▸ **Activity**:
Transcribe exactly the lines from the one holding "Task: Select page" through the closing line of the entries below. Pictures stay out of the copy.

(Stored data entries)
++++++++++

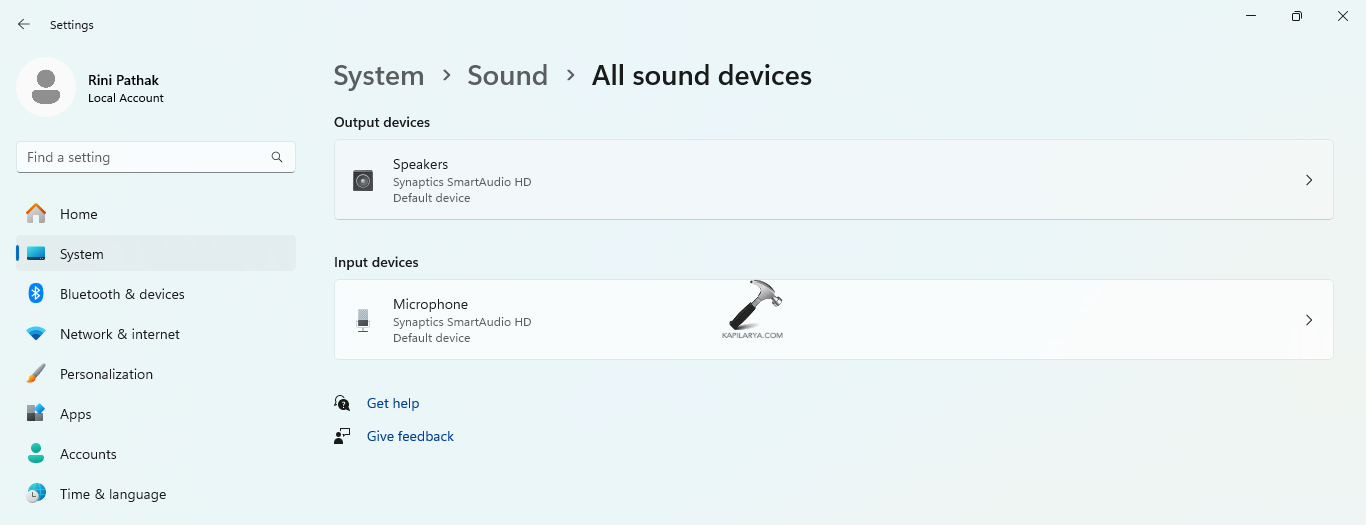Click the Personalization paintbrush icon
Viewport: 1366px width, 525px height.
[36, 374]
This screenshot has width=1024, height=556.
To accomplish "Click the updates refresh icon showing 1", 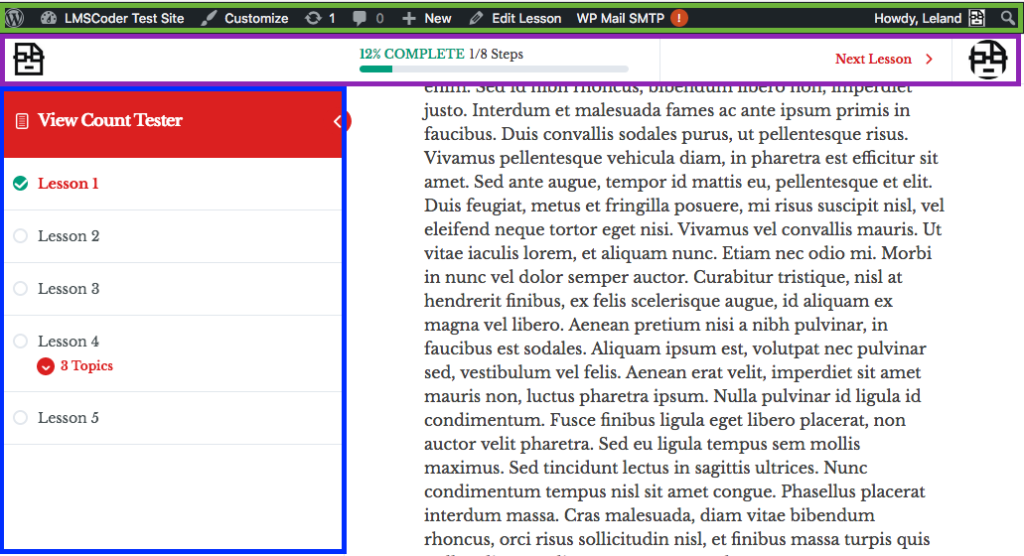I will coord(313,18).

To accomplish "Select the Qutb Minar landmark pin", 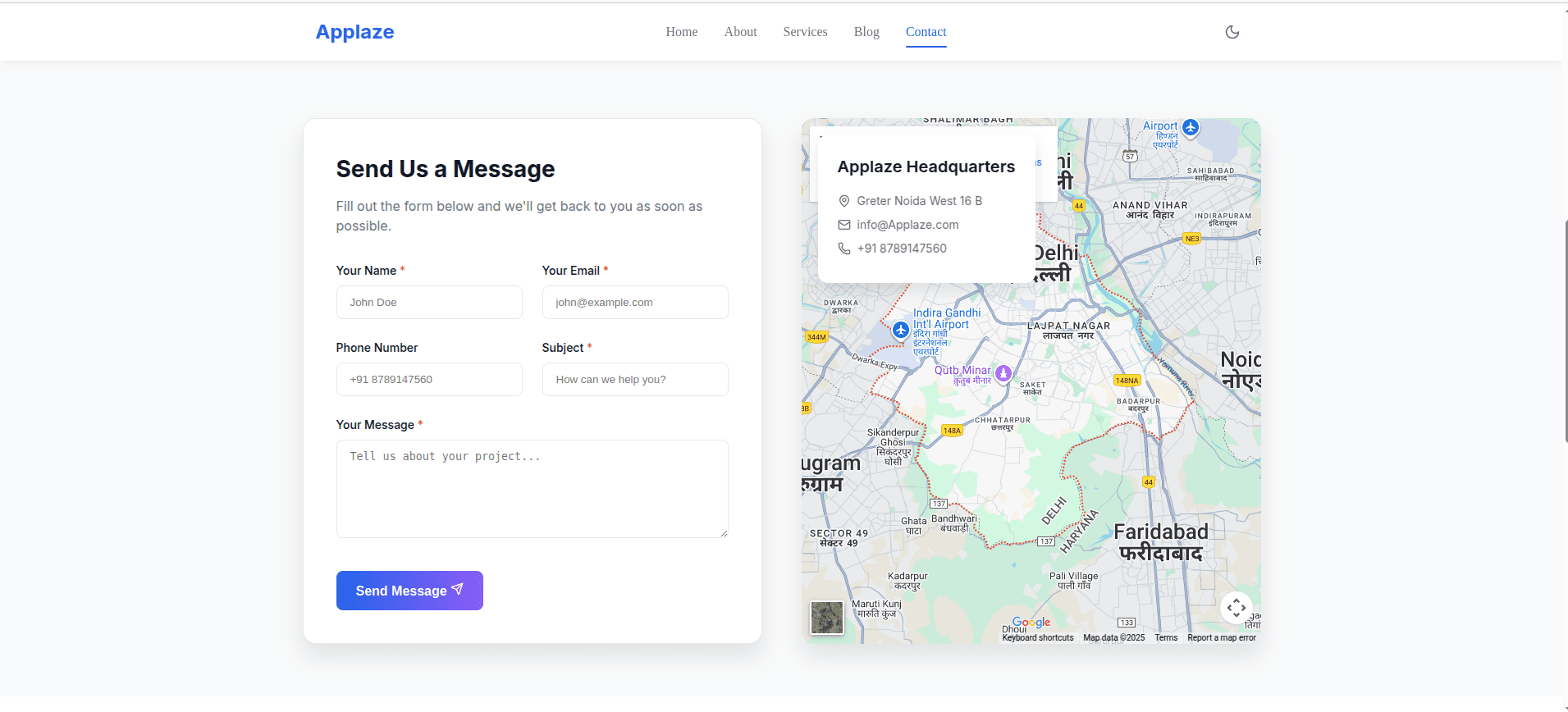I will (x=1003, y=373).
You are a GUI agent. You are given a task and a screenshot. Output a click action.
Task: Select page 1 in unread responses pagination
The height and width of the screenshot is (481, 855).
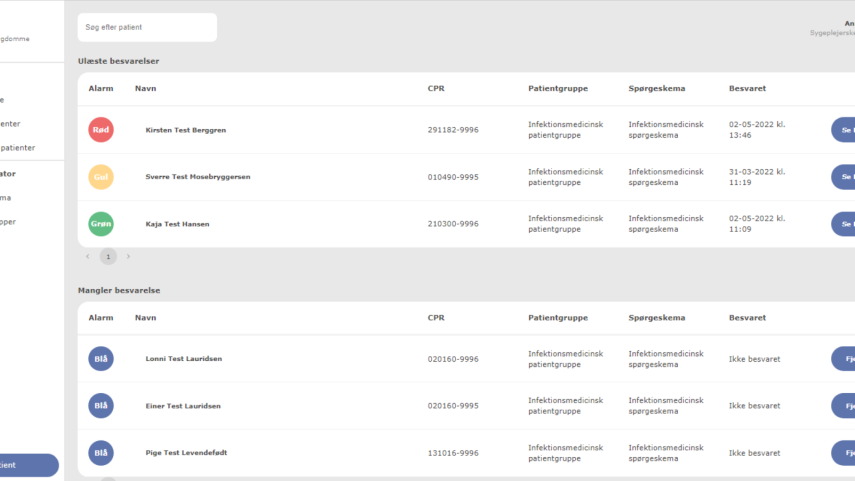(x=108, y=257)
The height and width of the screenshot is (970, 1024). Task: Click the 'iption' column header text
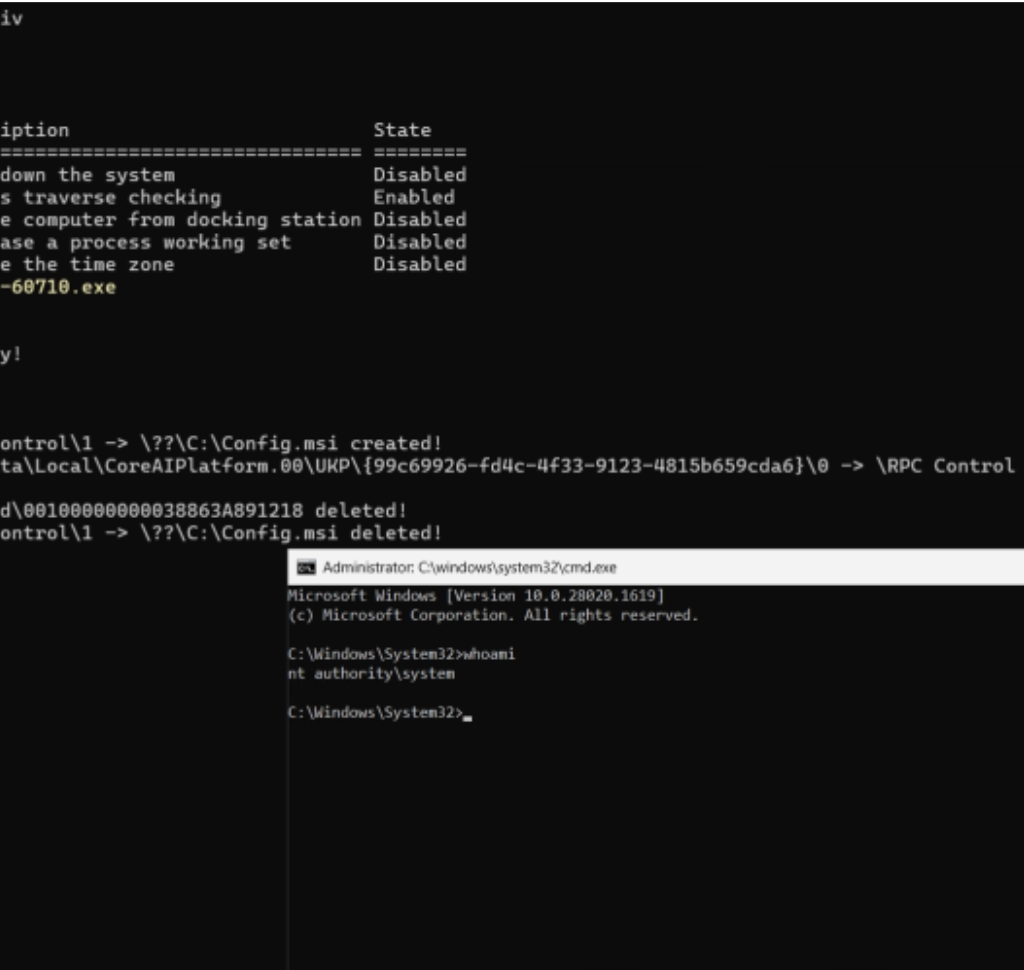point(35,130)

++++++++++

▸ **Response below**:
Task: Select page 1 in unread responses pagination
The height and width of the screenshot is (481, 855).
(x=108, y=257)
The height and width of the screenshot is (970, 1024). Task: Click the 'iption' column header text
point(35,130)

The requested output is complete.